Information given.
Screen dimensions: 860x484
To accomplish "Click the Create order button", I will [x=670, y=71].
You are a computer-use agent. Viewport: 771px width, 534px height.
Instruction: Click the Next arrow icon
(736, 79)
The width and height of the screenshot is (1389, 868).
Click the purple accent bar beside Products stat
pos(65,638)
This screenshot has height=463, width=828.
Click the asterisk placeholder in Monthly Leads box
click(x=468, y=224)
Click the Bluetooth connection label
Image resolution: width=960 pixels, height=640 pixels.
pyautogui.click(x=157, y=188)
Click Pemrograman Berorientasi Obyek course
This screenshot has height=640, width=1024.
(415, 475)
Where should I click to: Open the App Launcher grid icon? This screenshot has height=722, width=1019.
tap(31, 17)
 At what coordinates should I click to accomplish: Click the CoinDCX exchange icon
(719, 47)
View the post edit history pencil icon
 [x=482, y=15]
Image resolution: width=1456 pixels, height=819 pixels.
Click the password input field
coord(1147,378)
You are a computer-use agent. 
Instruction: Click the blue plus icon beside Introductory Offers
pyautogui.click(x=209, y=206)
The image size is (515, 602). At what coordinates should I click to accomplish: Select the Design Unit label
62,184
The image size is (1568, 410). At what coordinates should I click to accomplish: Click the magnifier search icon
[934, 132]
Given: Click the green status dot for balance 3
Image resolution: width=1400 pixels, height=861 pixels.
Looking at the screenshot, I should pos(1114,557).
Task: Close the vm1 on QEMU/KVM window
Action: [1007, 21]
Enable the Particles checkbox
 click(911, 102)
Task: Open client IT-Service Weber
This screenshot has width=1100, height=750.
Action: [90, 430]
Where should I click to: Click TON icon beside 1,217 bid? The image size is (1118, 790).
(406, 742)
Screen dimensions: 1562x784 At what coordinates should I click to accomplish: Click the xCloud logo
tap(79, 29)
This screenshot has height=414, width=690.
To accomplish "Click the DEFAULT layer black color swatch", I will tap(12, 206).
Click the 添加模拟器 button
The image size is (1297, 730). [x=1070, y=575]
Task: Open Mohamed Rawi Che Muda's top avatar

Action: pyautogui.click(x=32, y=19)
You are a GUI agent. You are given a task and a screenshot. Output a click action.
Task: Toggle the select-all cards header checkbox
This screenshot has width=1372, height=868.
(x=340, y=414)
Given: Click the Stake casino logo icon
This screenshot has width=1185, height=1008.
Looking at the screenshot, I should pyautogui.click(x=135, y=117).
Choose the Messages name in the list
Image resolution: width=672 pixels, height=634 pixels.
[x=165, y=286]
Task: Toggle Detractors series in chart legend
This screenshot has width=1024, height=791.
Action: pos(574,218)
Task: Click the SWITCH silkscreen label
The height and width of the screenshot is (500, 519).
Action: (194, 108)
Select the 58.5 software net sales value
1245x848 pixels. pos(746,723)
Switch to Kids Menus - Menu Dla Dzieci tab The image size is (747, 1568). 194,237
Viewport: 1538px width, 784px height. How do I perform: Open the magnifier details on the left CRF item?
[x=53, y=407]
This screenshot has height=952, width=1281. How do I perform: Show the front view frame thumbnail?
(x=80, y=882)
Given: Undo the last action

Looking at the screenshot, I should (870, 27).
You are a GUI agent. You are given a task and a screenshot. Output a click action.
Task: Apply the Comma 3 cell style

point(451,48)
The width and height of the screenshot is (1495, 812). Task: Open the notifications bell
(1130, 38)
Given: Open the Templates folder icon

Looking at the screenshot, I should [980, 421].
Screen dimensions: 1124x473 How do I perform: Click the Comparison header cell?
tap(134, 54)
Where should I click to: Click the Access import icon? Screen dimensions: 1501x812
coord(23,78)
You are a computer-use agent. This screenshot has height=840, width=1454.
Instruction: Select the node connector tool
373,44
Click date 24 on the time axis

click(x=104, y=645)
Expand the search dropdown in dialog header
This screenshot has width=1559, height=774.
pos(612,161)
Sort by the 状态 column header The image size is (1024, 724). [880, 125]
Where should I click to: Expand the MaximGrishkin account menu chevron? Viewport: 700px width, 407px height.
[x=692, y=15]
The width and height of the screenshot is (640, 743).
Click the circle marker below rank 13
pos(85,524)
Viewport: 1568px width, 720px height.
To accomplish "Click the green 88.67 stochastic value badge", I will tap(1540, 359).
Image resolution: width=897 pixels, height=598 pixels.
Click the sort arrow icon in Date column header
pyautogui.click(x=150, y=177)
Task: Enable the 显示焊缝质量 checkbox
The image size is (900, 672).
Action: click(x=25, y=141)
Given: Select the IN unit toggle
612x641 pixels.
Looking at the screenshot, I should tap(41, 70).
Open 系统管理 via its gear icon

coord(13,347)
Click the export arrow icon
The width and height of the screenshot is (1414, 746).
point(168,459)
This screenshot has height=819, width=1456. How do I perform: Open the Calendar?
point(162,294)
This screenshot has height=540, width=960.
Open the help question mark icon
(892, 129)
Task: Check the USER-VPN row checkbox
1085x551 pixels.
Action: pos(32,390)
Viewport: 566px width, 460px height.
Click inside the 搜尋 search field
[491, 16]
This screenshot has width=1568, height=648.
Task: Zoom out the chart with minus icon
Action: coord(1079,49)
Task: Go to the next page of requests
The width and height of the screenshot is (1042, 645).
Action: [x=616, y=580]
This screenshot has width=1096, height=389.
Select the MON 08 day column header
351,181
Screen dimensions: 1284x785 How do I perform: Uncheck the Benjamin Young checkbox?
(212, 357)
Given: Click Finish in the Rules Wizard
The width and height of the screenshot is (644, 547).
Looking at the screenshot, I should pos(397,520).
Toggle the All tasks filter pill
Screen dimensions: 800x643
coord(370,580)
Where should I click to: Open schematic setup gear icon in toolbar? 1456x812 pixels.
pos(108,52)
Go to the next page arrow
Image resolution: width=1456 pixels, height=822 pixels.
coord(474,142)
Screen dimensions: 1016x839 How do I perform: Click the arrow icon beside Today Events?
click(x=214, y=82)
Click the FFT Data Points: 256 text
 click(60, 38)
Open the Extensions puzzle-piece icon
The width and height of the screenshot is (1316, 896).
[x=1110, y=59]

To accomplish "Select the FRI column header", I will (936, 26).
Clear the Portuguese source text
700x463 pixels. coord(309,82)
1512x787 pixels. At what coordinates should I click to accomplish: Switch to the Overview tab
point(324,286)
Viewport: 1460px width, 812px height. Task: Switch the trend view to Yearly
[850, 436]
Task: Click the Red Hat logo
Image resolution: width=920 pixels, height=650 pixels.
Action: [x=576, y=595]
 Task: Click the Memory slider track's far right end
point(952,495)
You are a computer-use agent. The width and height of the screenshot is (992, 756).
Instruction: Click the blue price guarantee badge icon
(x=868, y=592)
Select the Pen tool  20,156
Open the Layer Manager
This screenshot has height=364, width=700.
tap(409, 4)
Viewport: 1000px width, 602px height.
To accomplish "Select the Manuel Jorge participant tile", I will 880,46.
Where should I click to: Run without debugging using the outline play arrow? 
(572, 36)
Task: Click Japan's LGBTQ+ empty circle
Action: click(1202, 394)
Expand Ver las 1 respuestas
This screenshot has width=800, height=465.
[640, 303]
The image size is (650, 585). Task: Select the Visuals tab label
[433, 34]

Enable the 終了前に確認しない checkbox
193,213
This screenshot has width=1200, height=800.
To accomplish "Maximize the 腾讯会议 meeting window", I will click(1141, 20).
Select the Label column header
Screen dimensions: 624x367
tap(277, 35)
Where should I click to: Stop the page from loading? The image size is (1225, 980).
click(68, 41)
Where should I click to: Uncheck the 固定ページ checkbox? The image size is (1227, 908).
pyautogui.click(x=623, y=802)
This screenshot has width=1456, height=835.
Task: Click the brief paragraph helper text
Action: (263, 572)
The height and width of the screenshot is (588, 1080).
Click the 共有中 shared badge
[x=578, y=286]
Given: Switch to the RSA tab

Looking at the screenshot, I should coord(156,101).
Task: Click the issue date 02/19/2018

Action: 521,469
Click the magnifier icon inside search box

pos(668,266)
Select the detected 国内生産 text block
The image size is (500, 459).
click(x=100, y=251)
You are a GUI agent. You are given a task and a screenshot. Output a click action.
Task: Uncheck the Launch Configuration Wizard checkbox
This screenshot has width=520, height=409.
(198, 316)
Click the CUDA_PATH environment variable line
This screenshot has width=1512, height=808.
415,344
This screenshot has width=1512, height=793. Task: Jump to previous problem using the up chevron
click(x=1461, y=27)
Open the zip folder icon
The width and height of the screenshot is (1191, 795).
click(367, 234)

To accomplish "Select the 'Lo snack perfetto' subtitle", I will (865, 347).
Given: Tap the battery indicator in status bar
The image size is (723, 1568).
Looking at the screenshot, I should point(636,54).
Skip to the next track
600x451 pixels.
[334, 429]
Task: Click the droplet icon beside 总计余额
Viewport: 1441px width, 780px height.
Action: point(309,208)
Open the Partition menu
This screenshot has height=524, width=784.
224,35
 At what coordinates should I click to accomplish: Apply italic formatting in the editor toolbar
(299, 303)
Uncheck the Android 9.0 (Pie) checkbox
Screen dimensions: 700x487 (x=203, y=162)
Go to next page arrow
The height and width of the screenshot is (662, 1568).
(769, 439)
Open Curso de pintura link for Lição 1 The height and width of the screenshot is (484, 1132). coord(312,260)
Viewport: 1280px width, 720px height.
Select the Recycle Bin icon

Exercise instructions.
Reproduce the listing lines from the one containing "Screen dimensions: 1016x839" through the one containing "700x463 pixels. coord(309,82)", inclusive.

Result for this exercise.
Screen dimensions: 1016x839 How do I perform: Click the arrow icon beside Today Events?
click(x=214, y=82)
Click the FFT Data Points: 256 text
 click(60, 38)
Open the Extensions puzzle-piece icon
The width and height of the screenshot is (1316, 896).
[x=1110, y=59]

To accomplish "Select the FRI column header", I will (936, 26).
Clear the Portuguese source text
700x463 pixels. coord(309,82)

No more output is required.